God was outside the universe, outside existence, whether that meant he was transcendent or nonexistent. That meant that from my point of view, he wasn't there. And, if my idea about souls was true, then it did not matter a single iota if I believed in them. All my ideas were aiming at some idea of epistemic justification, but I did not even really believe in epistemic justice to begin with, due to my ethical nihilism. God had given me no real reason to believe in him, and presumably that either meant that he did not exist or that he did not particularly want me to believe in him.
And from there the world started to make just a little more sense again. I could act in everyday life without feeling as though I were participating in something low and broken. I am not even certain I can put it in sensible language, it was all stomach acid and nerves that I was interacting with. So, to resort to cliché, I had to give up a heavenly mind to experience any earthly good.

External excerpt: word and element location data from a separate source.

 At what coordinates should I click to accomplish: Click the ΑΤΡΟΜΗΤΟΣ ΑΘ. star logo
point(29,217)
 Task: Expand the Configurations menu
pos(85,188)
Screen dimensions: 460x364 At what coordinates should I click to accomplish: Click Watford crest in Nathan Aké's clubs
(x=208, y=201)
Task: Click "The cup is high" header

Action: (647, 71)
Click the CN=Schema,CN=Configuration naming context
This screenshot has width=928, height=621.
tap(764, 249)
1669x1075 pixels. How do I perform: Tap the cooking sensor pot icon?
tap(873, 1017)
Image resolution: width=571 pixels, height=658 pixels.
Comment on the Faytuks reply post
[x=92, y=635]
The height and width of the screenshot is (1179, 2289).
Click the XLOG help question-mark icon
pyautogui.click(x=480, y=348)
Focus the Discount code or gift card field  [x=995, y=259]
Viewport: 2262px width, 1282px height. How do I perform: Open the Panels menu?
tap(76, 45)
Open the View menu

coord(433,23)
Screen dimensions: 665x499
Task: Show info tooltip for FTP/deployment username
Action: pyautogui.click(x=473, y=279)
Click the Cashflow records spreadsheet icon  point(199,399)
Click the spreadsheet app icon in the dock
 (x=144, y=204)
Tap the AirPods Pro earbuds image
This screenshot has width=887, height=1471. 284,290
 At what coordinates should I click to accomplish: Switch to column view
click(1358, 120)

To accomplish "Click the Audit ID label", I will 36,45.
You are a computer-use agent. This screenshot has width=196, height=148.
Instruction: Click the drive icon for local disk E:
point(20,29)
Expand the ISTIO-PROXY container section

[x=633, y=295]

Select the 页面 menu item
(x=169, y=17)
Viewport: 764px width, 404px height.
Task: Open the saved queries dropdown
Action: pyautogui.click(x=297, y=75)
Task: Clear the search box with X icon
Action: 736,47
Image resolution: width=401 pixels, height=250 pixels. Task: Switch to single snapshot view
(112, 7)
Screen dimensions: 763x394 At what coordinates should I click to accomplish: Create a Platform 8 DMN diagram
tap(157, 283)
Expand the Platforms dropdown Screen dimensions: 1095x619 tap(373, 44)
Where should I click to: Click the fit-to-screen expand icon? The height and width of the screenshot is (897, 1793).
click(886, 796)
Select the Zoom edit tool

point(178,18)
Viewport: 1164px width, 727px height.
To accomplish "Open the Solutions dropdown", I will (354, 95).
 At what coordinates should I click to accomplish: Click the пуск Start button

For what it is worth, there is nothing about this that contradicts, at least, Christian thought. 1 John 2: 15-17 makes that clear to me, anyway.
It seems to me that, given the situation that we are in, we have to give up. We just have to give up. Give up on God, give up on objective ethics, give up on souls. That is not to say that all of these things are not actually in some way out there, simply that we are not in a position to know anything about them. And while there may be other possible explanations, if we only consider the possibility of us being the creation of a transcendent being or the possibility of the universe containing everything necessary for its present state, then in both cases we may as well just go about our lives since either God has not seen fit to show himself to us or there is nothing for us to be shown.
And with that, I think it's time to step away from religious thought for awhile. Not forever, but for now. I remain, for the time, an atheist. I end my thought on the subject with this thought for now: where we previously might have lived in faith, now we can live in hope. You can hope there's a God. You can hope there's a heaven. You can hope that there are souls. That has not been taken from you, these hopes are still available. You can choose to turn the hope into faith, if you like, but if you're anything like me you won't function well looking at the world that way. For those people with characters similar to mine, we must just live in hope. Once you do that, you can set some of those unanswerable questions aside for awhile, and focus instead on the little mundane questions that must be answered daily, the little stupidities that make life worth living.
And if there is a God, trust Him to manage His own will.
And if there is a God, trust Him to manage His own will.